To do: Count the lines in the records below that contain the word "Instruction" and reply with that number alone.

Provided entries:

============

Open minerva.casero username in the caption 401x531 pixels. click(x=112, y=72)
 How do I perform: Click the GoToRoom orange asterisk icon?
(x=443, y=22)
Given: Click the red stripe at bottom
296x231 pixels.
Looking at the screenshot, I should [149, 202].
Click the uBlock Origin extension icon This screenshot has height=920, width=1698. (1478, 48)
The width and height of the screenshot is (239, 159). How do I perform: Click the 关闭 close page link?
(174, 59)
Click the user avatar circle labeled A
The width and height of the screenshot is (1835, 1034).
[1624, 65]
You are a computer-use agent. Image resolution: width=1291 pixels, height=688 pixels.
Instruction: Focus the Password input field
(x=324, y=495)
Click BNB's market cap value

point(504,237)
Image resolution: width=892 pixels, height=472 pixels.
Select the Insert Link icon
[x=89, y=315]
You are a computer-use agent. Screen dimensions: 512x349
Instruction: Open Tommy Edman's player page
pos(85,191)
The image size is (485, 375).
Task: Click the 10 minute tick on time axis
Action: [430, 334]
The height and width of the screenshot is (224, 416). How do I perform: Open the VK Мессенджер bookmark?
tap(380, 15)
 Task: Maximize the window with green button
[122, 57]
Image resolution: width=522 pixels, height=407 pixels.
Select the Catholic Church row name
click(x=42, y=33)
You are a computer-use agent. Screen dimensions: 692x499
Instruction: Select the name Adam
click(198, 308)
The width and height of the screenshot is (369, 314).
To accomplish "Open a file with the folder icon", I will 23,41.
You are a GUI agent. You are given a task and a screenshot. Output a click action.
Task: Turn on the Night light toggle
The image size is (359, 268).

============

Response to the exercise: 3